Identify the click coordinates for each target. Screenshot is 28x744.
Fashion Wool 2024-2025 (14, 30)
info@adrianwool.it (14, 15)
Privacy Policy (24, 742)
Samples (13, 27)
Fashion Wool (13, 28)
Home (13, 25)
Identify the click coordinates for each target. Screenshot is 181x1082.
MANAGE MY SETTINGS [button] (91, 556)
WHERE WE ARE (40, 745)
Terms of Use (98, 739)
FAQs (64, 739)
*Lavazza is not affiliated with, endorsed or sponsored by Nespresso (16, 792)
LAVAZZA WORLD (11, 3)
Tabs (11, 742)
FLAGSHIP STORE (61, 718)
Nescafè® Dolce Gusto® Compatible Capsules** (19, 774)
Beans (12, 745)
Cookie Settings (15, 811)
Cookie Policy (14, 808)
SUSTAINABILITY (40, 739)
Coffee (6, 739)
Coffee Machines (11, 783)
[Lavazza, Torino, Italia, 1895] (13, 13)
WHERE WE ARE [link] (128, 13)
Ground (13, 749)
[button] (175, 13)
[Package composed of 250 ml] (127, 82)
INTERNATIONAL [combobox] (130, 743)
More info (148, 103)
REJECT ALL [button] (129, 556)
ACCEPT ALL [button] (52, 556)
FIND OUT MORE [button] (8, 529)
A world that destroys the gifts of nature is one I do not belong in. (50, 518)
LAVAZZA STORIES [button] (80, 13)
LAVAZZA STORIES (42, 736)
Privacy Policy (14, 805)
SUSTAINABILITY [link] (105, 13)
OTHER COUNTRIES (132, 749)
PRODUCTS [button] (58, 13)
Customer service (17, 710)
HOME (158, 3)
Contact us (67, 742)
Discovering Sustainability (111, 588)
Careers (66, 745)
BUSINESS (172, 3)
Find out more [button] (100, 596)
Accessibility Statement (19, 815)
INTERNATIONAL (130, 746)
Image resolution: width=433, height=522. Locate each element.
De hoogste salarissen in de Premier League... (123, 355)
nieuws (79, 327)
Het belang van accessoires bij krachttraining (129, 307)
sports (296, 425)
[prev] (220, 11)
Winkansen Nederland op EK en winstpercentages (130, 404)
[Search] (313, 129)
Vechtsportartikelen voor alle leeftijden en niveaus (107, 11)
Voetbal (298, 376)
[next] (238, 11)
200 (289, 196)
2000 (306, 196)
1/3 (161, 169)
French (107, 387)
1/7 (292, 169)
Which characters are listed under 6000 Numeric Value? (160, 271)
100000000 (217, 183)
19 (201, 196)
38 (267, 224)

+ + + +

Can you lay out all of the data above as a JSON list of strings, with one string for each line and any blank lines left out?

WRITTEN ANSWER:
[
  "Identify the click coordinates for each target. Screenshot is 28x744.",
  "Fashion Wool 2024-2025 (14, 30)",
  "info@adrianwool.it (14, 15)",
  "Privacy Policy (24, 742)",
  "Samples (13, 27)",
  "Fashion Wool (13, 28)",
  "Home (13, 25)",
  "Identify the click coordinates for each target. Screenshot is 181x1082.",
  "MANAGE MY SETTINGS [button] (91, 556)",
  "WHERE WE ARE (40, 745)",
  "Terms of Use (98, 739)",
  "FAQs (64, 739)",
  "*Lavazza is not affiliated with, endorsed or sponsored by Nespresso (16, 792)",
  "LAVAZZA WORLD (11, 3)",
  "Tabs (11, 742)",
  "FLAGSHIP STORE (61, 718)",
  "Nescafè® Dolce Gusto® Compatible Capsules** (19, 774)",
  "Beans (12, 745)",
  "Cookie Settings (15, 811)",
  "Cookie Policy (14, 808)",
  "SUSTAINABILITY (40, 739)",
  "Coffee (6, 739)",
  "Coffee Machines (11, 783)",
  "[Lavazza, Torino, Italia, 1895] (13, 13)",
  "WHERE WE ARE [link] (128, 13)",
  "Ground (13, 749)",
  "[button] (175, 13)",
  "[Package composed of 250 ml] (127, 82)",
  "INTERNATIONAL [combobox] (130, 743)",
  "More info (148, 103)",
  "REJECT ALL [button] (129, 556)",
  "ACCEPT ALL [button] (52, 556)",
  "FIND OUT MORE [button] (8, 529)",
  "A world that destroys the gifts of nature is one I do not belong in. (50, 518)",
  "LAVAZZA STORIES [button] (80, 13)",
  "LAVAZZA STORIES (42, 736)",
  "Privacy Policy (14, 805)",
  "SUSTAINABILITY [link] (105, 13)",
  "OTHER COUNTRIES (132, 749)",
  "PRODUCTS [button] (58, 13)",
  "Customer service (17, 710)",
  "HOME (158, 3)",
  "Contact us (67, 742)",
  "Discovering Sustainability (111, 588)",
  "Careers (66, 745)",
  "BUSINESS (172, 3)",
  "Find out more [button] (100, 596)",
  "Accessibility Statement (19, 815)",
  "INTERNATIONAL (130, 746)",
  "Image resolution: width=433, height=522. Locate each element.",
  "De hoogste salarissen in de Premier League... (123, 355)",
  "nieuws (79, 327)",
  "Het belang van accessoires bij krachttraining (129, 307)",
  "sports (296, 425)",
  "[prev] (220, 11)",
  "Winkansen Nederland op EK en winstpercentages (130, 404)",
  "[Search] (313, 129)",
  "Vechtsportartikelen voor alle leeftijden en niveaus (107, 11)",
  "Voetbal (298, 376)",
  "[next] (238, 11)",
  "200 (289, 196)",
  "2000 (306, 196)",
  "1/3 (161, 169)",
  "French (107, 387)",
  "1/7 (292, 169)",
  "Which characters are listed under 6000 Numeric Value? (160, 271)",
  "100000000 (217, 183)",
  "19 (201, 196)",
  "38 (267, 224)"
]